Allá abajo, por el exótero murciano, aseguran del viento lebeche, el que nosotros llamamos ‘llebeig’: “Con el aire lebeche, no hay gusano que aproveche”. Seco, poderoso cuando sopla con orgullo, por tierras marineras afirman, en cambio, que acompaña a quienes trabajan el mar para llegar pronto y seguro a casa. ¿Será que hay dos vientos? Sí, el salitroso y la brisa terral, más reseca.
Ambos son lebeches, quizá de ‘Liby̆ce’, ‘a la manera de Libia’, o de Libis, dios alado del viento, y ambos azotan aquí en Xàbia, con espíritu suroeste, casi sin descanso, la zona de la Plana o les Planes, entre el conjunto montañoso del Montgó y el Cap o cabo de Sant Antoni (San Antonio). Tocaba aprovechar tanta energía eólica, así que acabaron por crecer por la zona nada menos que once molinos que, descapotados, aún permanecen en parte.
Tribus sedentarias
Los molinos de viento, que tanto popularizaron Don Quijote y la campiña holandesa, esa en buena parte rescatada del mar, no dejaron de suponer una primerísima revolución industrial para la molienda de trigo, que seguramente arrancó allá por el Neolítico (de ‘neós’, nuevo, y ‘lithikós’; entre el 8000 y el 4500 a.C.). Fue la época del comienzo de sociedades organizadas en el sedentarismo. Como ahora.

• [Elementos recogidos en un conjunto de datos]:
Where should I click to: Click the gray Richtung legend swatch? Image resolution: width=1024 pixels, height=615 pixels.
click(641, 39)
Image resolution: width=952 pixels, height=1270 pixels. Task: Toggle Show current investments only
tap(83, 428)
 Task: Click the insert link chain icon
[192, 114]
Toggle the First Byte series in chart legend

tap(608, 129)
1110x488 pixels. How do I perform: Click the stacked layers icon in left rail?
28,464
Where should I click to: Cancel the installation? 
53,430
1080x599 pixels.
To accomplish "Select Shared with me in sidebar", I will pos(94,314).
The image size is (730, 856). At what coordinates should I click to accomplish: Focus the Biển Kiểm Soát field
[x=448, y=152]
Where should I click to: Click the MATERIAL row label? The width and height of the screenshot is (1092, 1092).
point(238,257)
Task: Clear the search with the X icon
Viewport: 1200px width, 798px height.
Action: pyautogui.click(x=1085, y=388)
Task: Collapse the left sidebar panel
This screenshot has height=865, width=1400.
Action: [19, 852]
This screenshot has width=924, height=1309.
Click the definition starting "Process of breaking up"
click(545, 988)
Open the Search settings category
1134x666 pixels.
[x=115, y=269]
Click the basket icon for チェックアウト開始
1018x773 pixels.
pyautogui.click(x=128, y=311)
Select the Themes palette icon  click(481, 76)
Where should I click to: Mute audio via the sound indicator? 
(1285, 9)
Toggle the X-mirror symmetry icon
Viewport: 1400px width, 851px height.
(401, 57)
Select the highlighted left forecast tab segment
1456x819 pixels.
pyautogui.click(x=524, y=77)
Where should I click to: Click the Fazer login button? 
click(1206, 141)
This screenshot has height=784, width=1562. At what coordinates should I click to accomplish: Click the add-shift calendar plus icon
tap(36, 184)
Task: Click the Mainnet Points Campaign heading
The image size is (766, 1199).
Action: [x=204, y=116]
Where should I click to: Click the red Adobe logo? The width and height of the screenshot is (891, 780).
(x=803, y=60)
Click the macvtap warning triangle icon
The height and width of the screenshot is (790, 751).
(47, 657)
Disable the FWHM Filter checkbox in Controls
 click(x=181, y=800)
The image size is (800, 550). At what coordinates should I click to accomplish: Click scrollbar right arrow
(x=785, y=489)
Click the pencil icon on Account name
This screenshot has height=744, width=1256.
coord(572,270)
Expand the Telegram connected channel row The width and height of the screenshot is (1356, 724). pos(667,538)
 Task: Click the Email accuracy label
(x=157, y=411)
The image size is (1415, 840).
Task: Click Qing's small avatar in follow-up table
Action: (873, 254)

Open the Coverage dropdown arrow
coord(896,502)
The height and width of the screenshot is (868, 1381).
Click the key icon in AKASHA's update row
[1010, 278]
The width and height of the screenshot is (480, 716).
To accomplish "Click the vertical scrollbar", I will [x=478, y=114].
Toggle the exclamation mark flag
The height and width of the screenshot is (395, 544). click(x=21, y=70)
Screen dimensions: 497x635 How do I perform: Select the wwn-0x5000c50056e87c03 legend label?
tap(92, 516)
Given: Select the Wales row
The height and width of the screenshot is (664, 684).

• [Tarea breve A]: Según el texto sobre los molinos de Xàbia, ¿cuántos molinos llegaron a levantarse en la zona de la Plana?
• [Tarea breve B]: Sigue escribiendo el texto sobre el lebeche y los molinos de Xàbia a partir de su última frase.
No hace falta consultar el listado.

• [Resultado A]: Once molinos.

• [Resultado B]:
Durante largas temporadas, a veces varias generaciones, las tribus nómadas se transformaban en poblaciones más o menos fijas, tornando en más complejas sus estructuras societales. Y nuevas pirámides poblacionales, nuevas tareas. Se daría el gran despegue de la ganadería y, especialmente, la agricultura. Entre los nuevos alimentos a consumir, los cereales (de Ceres, diosa romana de la agricultura, las cosechas y la fecundidad).
Acabaron por crecer en la zona once que, descapotados, aún permanecen
Moliendas a mano
Estos productos de la tierra ricos en calcio, hidratos de carbono, hierro, fibra, proteínas o vitaminas B1 y B2, agrupados biológicamente en la familia de las poaceas (‘poaceae’, de la palabra griega ‘poa’, forrajes y pastos) o gramíneas (‘gramĭna’, grama, del latín ‘gramĭnis’, césped, hierba, pasto), iban a conquistar las dietas. Arroz, avena, cebada, centeno, maíz o trigo, que, por cierto, hay que moler.
Las primeras moliendas se ejecutaban a mano, con ayuda de la ‘saxum molinum’ (piedra moledera), expresión compuesta con la palabra ‘molinum’ (muela). Más tarde llegarán los molinos ‘a sangre’, donde la muela, ya corredera, en horizontal, se mueve por acción humana o animal. Y finalmente nos encontramos con los molinos de viento, cuyos primeros registros se encuentran nada menos que en Irán, antigua Persia.
En la ciudad de Nashtifan están los aun juveniles primeros de la historia
Los primeros
En la ciudad iraní de Nashtifan, casi fronteriza con Afganistán, custodiadas por una mezquita, aparecen como coronando grandes pareados los aún juveniles primeros molinos de viento, tras casi tres mil años entre sequedades y agresivas geopolíticas. Construidos en barro, madera y paja, sus ‘aspas’ (tablones orientados al suelo) están dispuestas en vertical, pero con el eje montado en el suelo (sujeto arriba por un palo a su vez asentado sobre dos muros de adobe).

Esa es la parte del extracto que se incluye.